Spiegel & Grau is pushing up the publication date of Atlantic correspondent Ta-Nehisi Coates’ new book, Between the World and Me, from September 8 to July 14 (read our starred review of the book here).

While the publisher didn't directly link the updated schedule to the shooting in Charleston, S.C., Theresa Zoro, senior v-p, director of publicity and communications at Random House, confirmed that the move was due to a "combination of solid advance reviews and issues brought up by recent events."

In the book, written as a letter to his 15-year-old son, Coates confronts the concept of race, the history of racial violence in the U.S., and, per the publisher, what it is like "to inhabit a black body in America."
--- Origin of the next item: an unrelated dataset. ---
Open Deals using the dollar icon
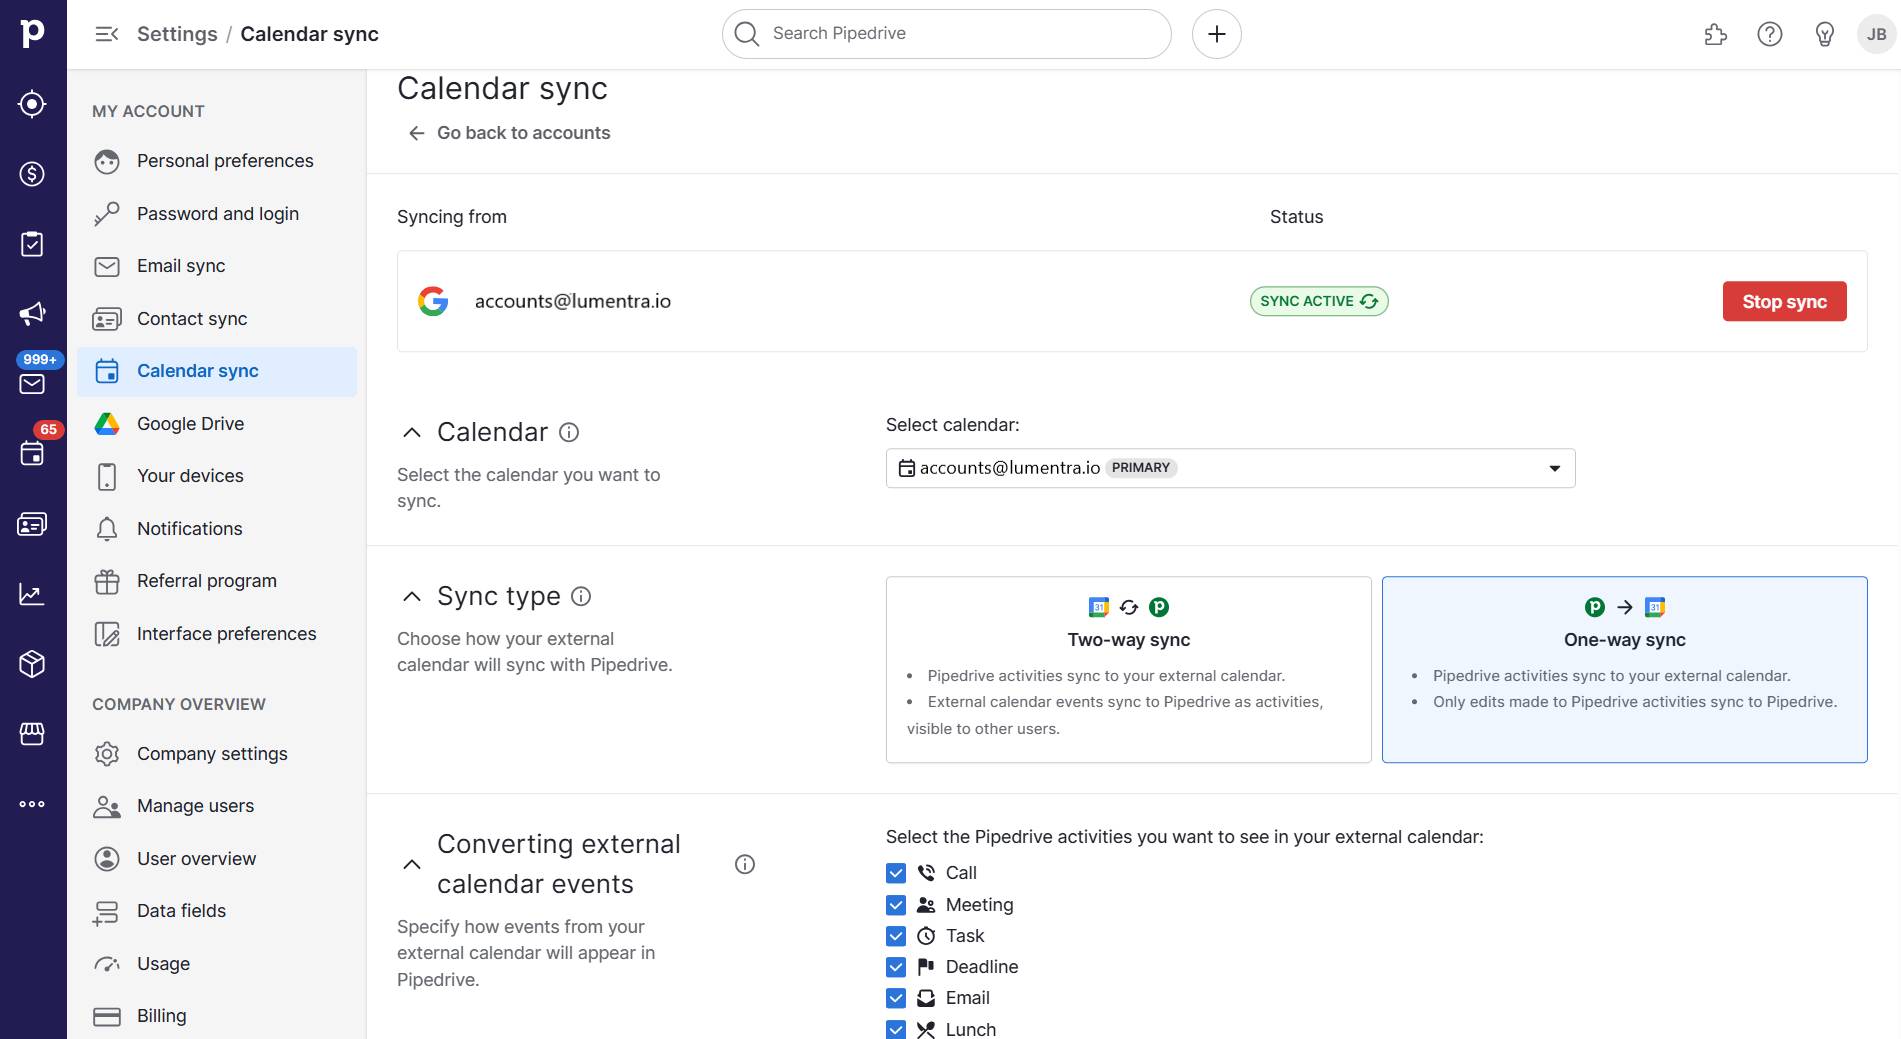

The publisher pointed to the events in Charleston, as well as Ferguson and Baltimore, as ones that "have become synonymous with a movement that is demanding a fresh confrontation with this country’s history and ideals." The statement continues, "That confrontation is ultimately about the status of the black body: exploited to create the country’s foundational wealth, violently segregated to unite a nation after a civil war, and, today, still disproportionately threatened, locked up, and killed in our streets."

Advance praise includes that from Toni Morrison, who said, “I’ve been wondering who might fill the intellectual void that plagued me after James Baldwin died. Clearly it is Ta-Nehisi Coates. The language of Between the World and Me, like Coates' journey, is visceral, eloquent and beautifully redemptive." She added that the book's "examination of the hazards and hopes of black male life is as profound as it is revelatory."